When it comes to the very basic language and musical form of Junior Boys’ fourth full-length release, It’s All True, there is very little obscurity. Clearly, it is an album that only contains words from the English language. Clearly, the music is fairly customary for indie electronic musicians of the Western world. However, a deeper look at the album actually reveals that the songs speak in many different tongues. Whether it is the striking contrast of upbeat electronic music and dark lyrics, which each tell conflicting stories, or the worldly expeditions that were necessary to complete the songs, It’s All True turns out to be somewhat of an affirmation of a universal language. Not only did the making of the album cross cultural barriers, but it also explores themes such as, honesty, deceit and authenticity, which have been questioned repeatedly by people over time and around the world in varying ways.
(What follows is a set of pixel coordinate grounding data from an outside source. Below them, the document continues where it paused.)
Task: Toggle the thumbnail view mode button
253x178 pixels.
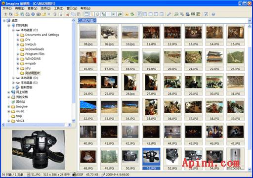Action: tap(86, 14)
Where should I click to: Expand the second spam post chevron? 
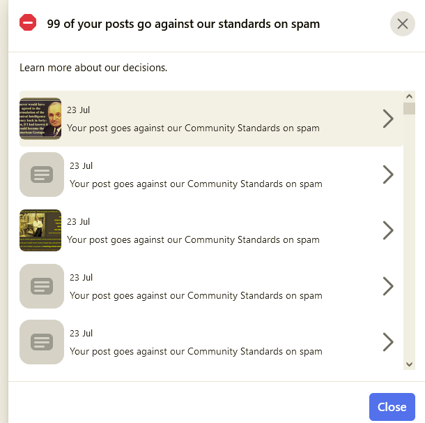tap(388, 175)
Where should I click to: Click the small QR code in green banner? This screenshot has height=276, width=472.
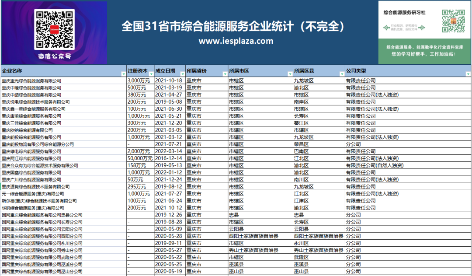(x=452, y=21)
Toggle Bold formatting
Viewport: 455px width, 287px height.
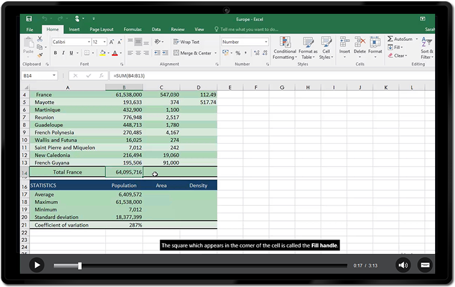click(55, 53)
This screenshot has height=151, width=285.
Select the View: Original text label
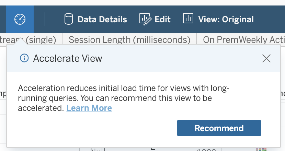coord(226,20)
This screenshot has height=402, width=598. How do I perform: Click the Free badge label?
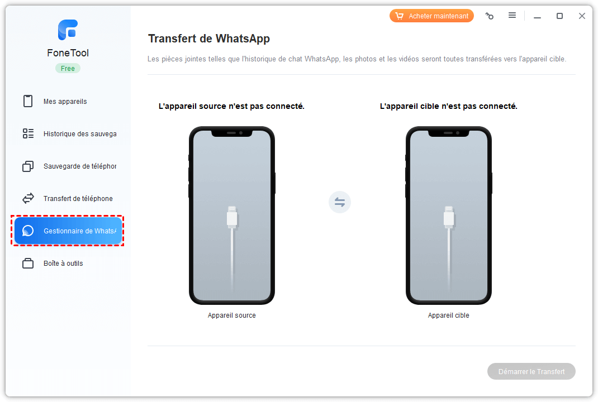[68, 69]
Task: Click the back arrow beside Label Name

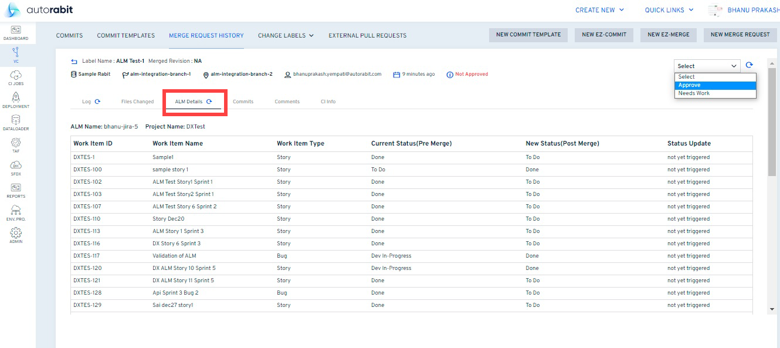Action: (x=74, y=61)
“Selling art doesn’t bother me. Making insipid, vacuous art bothers me. The cult of personality bothers me especially because I feel as though I have very little to offer. I’m a bad self-promoter, and I’m constantly reminded of how bad a trait that is for an artist to have. I think that it is sad and frustrating.” — Jeremy Greenspan, of Junior Boys

Conflicting Stories

Though songwriter and vocalist Jeremy Greenspan technically started Junior Boys in 1999 with now former band member Johnny Dark, most people know Junior Boys as Greenspan and engineer Matt Didemus, who entered the picture in 2002. For almost 10 years, Greenspan and Didemus have shown the world that they can make fun tunes with punchy electronics that make listeners want to dance. It’s All True is no different. The first – and most immediate – story the album paints is light and upbeat, typical of a dance record. Like opening track “Itchy Fingers,” the songs are sultry, enticing, and full of bright keys and wiggling tones.

Artistic Influence:
Orson Welles

F For Fake is loosely a documentary which focuses on Elmyr de Hory’s recounting of his career as a professional art forger.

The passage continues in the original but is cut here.